Operation Paperclip

Almost no one in America had any idea that the U.S. Army had been developing biological weapons until January 3, 1946, when the War Department released a slim, sanitized government monograph called the Merck Report. That is when the American public learned for the first time that the government’s Top Secret program had been “cloaked in the deepest wartime secrecy, matched only by the Manhattan Project for developing the Atomic Bomb.” The rationale behind developing these kinds of weapons, the public was told, was the same as it had been with America’s wartime chemical weapons program. If the Nazis had used biological agents to kill Allied soldiers, the U.S. military would have been prepared to retaliate in kind. Yes, the war was over, Americans were now told, but unfortunately there was a new and emerging threat out there, the Merck Report warned, an invisible and insidious evil capable of killing millions on a vast, unknowable scale. America’s bioweapons program needed to continue, the Merck Report made clear. America may have won the war with the mighty atomic bomb, but biological weapons were the poor man’s nuclear weapon. Biological weapons could be made by just about any country “without vast expenditures of money or the construction of huge production facilities.” A bioweapon could be hidden “under the guise of legitimate medical or bacteriological research,” the report said.

 

The Merck Report was written by George W. Merck, a forty-eight-year-old chemist and the owner of Merck & Co., a pharmaceutical manufacturer in New Jersey. Merck had served Presidents Roosevelt and Truman as civilian head of the U.S. biological warfare effort during the war. Merck & Co. made and sold vaccines, notably the first commercial U.S. smallpox vaccine, in 1898, and, in 1942, it manufactured penicillin G, among the first general antibiotics. During World War II, U.S. soldiers received smallpox vaccines. The man diagnosing the bioweapons threat, George Merck, was also the man whose company might sell the government the solution to combat the threat. In 1946 this was not looked upon with the same kind of scrutiny as it might have been decades later, because America’s military-industrial complex had yet to be broadly revealed.

 

The Merck Report did not specify what kind of germ warfare had been researched and developed by the United States, only that it took place at a Top Secret facility “in Maryland.” Camp Detrick was a 154-acre land parcel surrounded by cow fields about an hour’s drive north of Washington, and under the jurisdiction of the former Chemical Warfare Service, then the Chemical Corps. After the release of the Merck Report, and coupled with the ominous “total war” prospects as outlined in the Clifford Report and the JCS 1696, Congress would grant vast sums of money to the Chemical Corps for biological weapons research and Detrick would expand exponentially.

 

Dr.

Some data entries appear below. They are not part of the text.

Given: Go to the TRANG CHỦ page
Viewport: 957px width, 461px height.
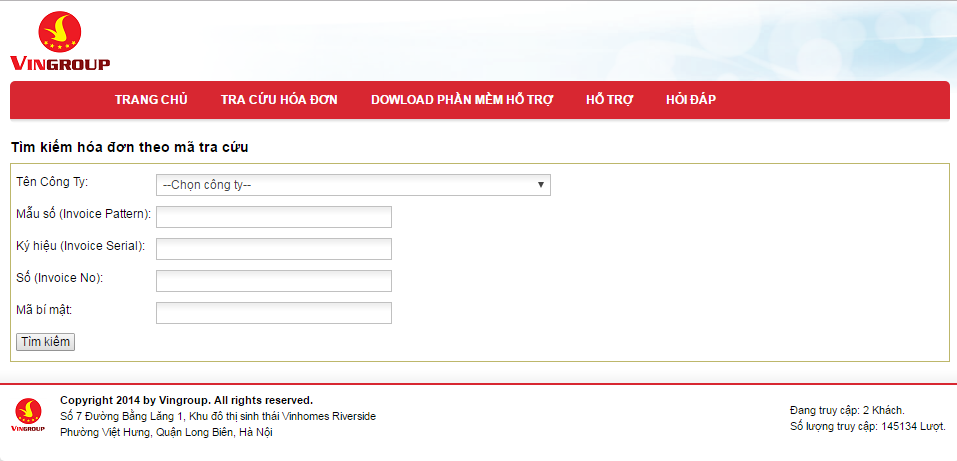Looking at the screenshot, I should (x=151, y=100).
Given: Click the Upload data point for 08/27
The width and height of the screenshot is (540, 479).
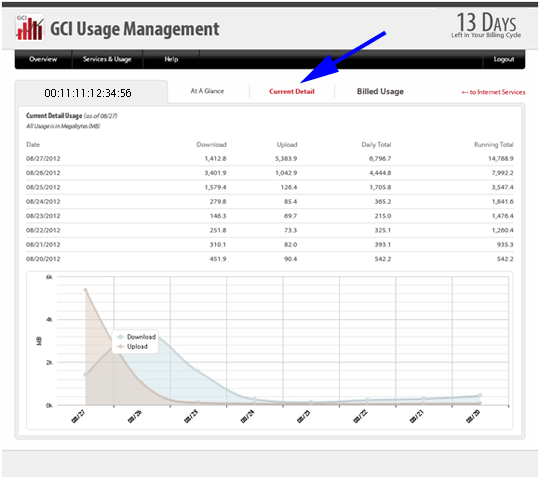Looking at the screenshot, I should (x=85, y=290).
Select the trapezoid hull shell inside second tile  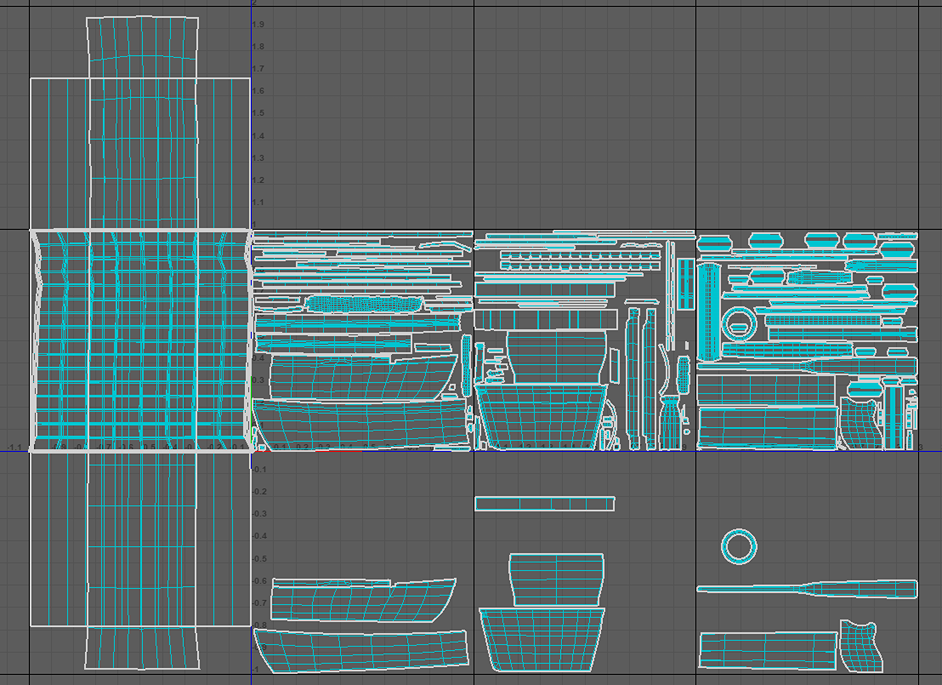[541, 416]

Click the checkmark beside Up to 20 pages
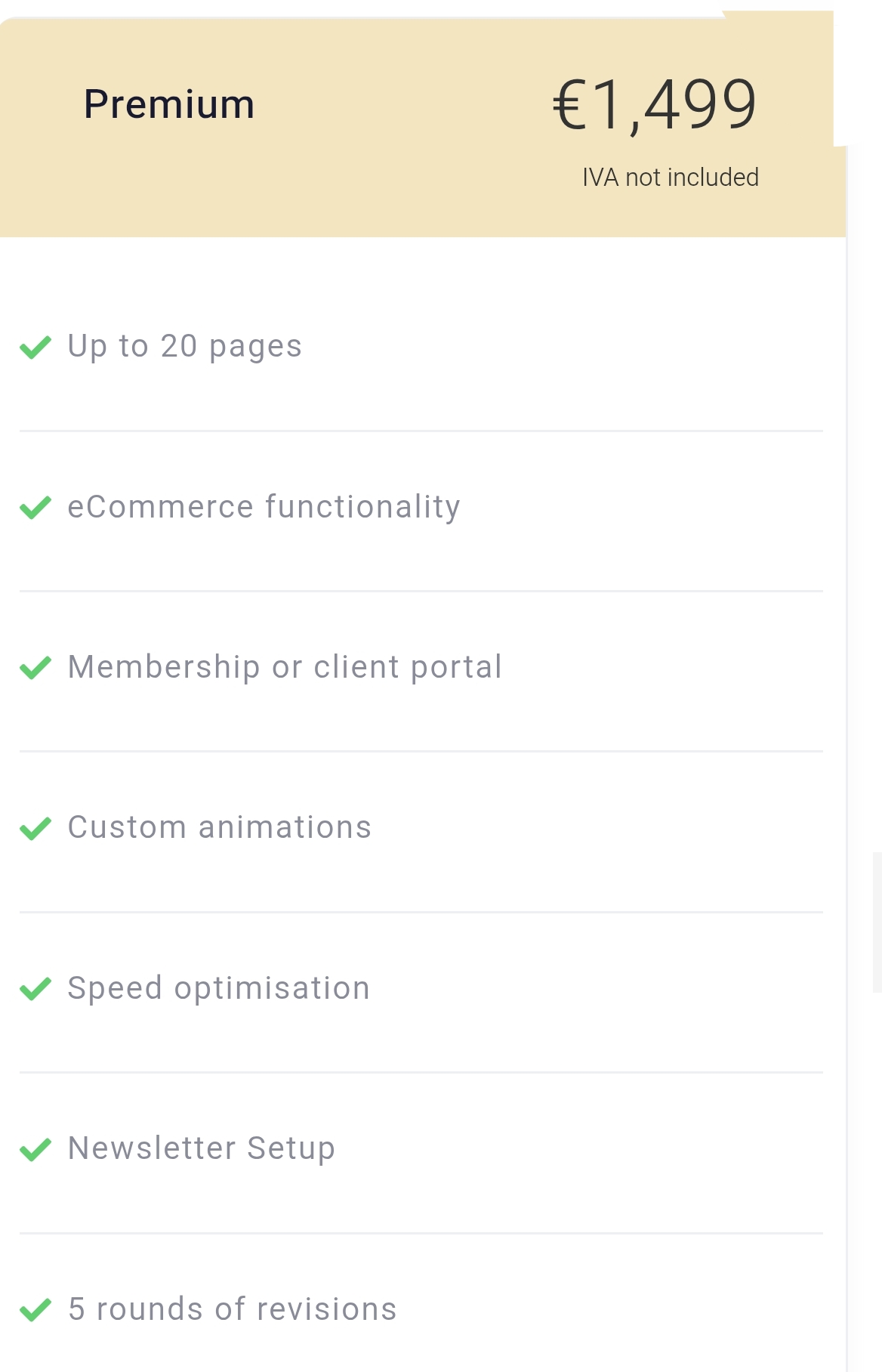pyautogui.click(x=35, y=347)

Kurt Blome had information that was coveted by the bacteriologists at Camp Detrick, and plans were being drawn up to interview him. And then, in the summer of 1946, a totally unexpected event occurred inside the Palace of Justice in Nuremberg that would render hiring Dr. Kurt Blome for Operation Paperclip an impossibility, at least for now. In the tenth month of the trial, the Soviets presented a surprise witness, putting an unforeseen and unwelcomed focus on Dr. Kurt Blome. The witness was Major General Dr. Walter Schreiber—the shield to Blome’s sword.

 

 

On August 12, 1946, prosecutors for the Soviet Union stunned the tribunal by announcing that a missing Nazi general and the former surgeon general of the Third Reich, Major General Walter P. Schreiber, was going to testify against his colleagues at Nuremberg.

 

Schreiber was brought forth as a witness to show that, after the Nazis’ crushing defeat at Stalingrad, the Third Reich was planning to retaliate by conducting a major biological warfare offensive against Soviet troops. This was the first time information about biological warfare was being presented at the trial. The Allies were not informed that Schreiber was going to be a witness. U.S. prosecutors asked to interview him in advance of his testimony, but the Soviets denied the request. The medical war crimes investigator, Dr. Leopold Alexander, appealed to speak with Schreiber himself, to no avail.

 

During the war, Schreiber held the position of wartime chief of medical services, Supreme Command, Wehrmacht. He was the Third Reich’s highest-ranking major general who was also a physician, and he held the title Commanding Officer of the Scientific Section of the Military Medical Academy in Berlin. Most important, he was the physician in charge of vaccines. Schreiber had been in Soviet custody for sixteen months, since April 30, 1945, when he was captured by the Red Army in Berlin. According to Schreiber, he had opened a large military hospital in a subway tunnel around the corner from the Führerbunker and had been tending to “several hundred wounded” soldiers when the Soviets captured him. After being taken by train to the Soviet Union, he was moved around various interrogation facilities, he said, until he ended up in Lubyanka Prison, the notorious penitentiary located inside KGB headquarters in Moscow. Nuremberg was Schreiber’s first public appearance since war’s end. No one, including his family members, had any idea where he had been.